Seja qual for o diagnóstico, os cidadãos e as instituições estão cada vez mais sujeitos a ser enrolados nesta máquina de fabricar acusações e difamações.
Em tempo de campanha eleitoral, esta forma de operar ganha ainda mais adeptos, mais entusiastas e até mesmo profissionais encartados nessa carreira estranha com diploma pretensamente inspirado nas cantigas de escárnio e maldizer.
A parte desagradável, ou mesmo perigosa, é a que envolve gente que se diverte com esse fartote criado por corajosos anónimos ou frustrados enraivecidos que se julgam justiceiros e melhores do que todos os outros.

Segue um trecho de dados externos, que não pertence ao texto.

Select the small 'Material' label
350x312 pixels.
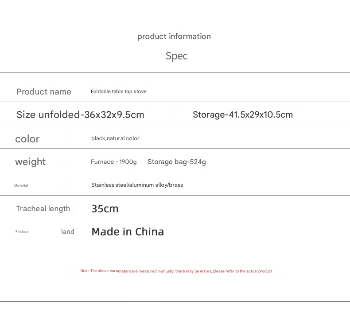(21, 186)
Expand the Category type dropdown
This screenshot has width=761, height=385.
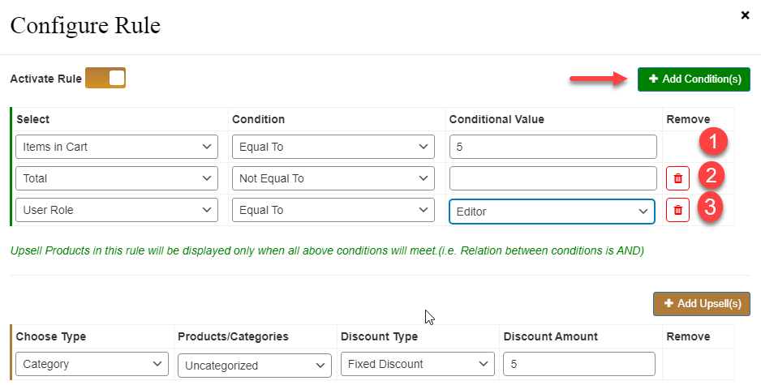92,364

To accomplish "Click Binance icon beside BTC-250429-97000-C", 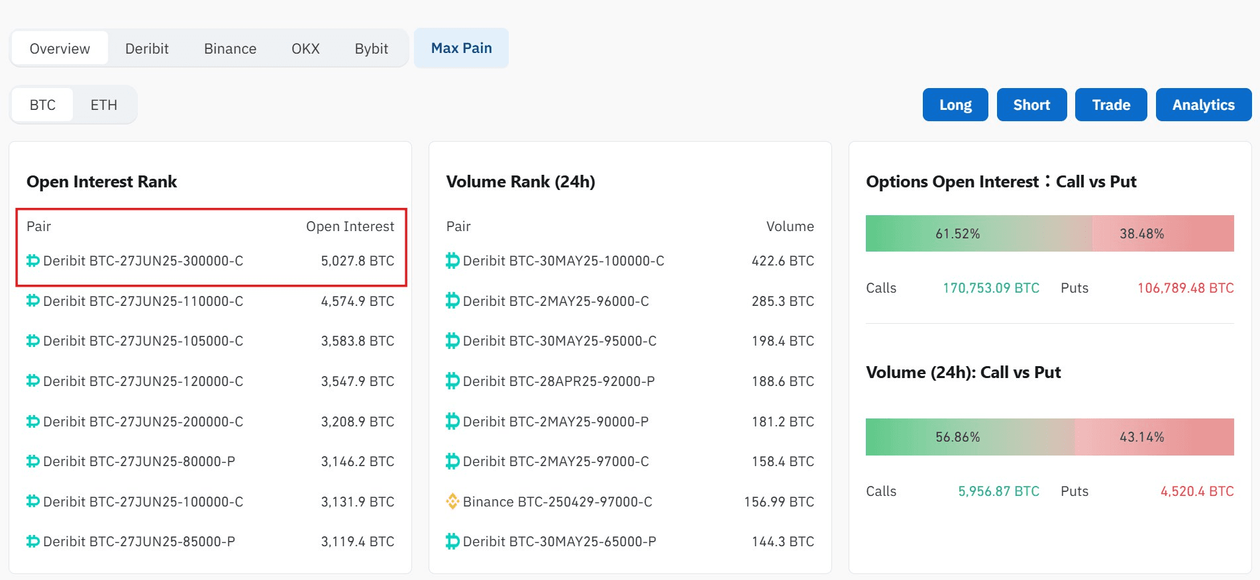I will point(452,502).
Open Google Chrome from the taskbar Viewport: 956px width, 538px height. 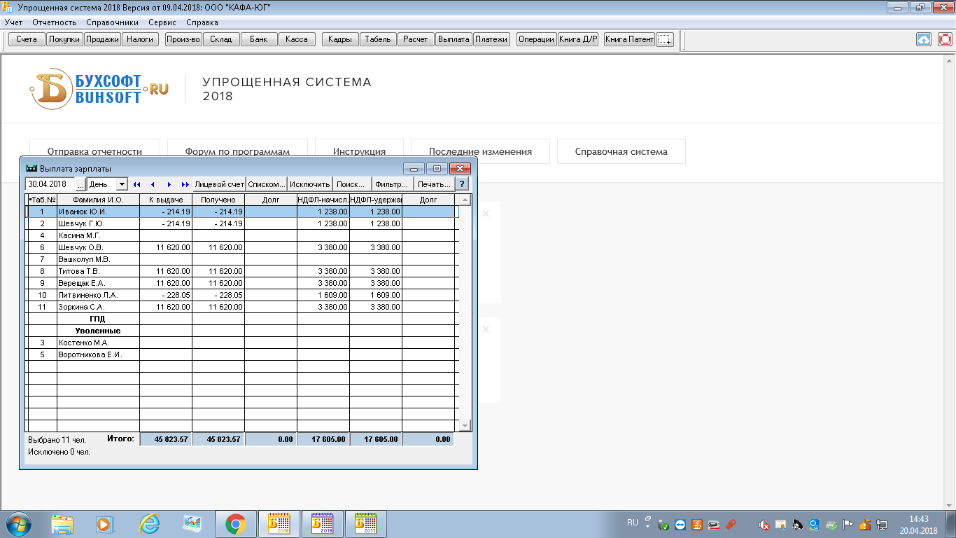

Como é óbvio, quem atua dessa maneira só é melhor do que os outros na arte rasteira de palpitar. Palpitam que o mundo está todo trocado, menos eles, os corajosos anónimos ou os profissionais sem carreira.
Até ao fim da campanha eleitoral ainda muito se vai ouvir neste registo. Quando se junta o desespero de uns e a frustração de outros, aparecem redes incendiadas.
E no meio desse fogo posto, os mais ingénuos, os que leem sem pensar, acabam por se sentir informados.
Na verdade, quem valida, valoriza e partilha as frustrações alheias feitas de acusações e palpites, sem ao menos pensar um pouco, também se arrisca a sofrer dos mesmos males. São as novas vítimas das velhas redes trocadas.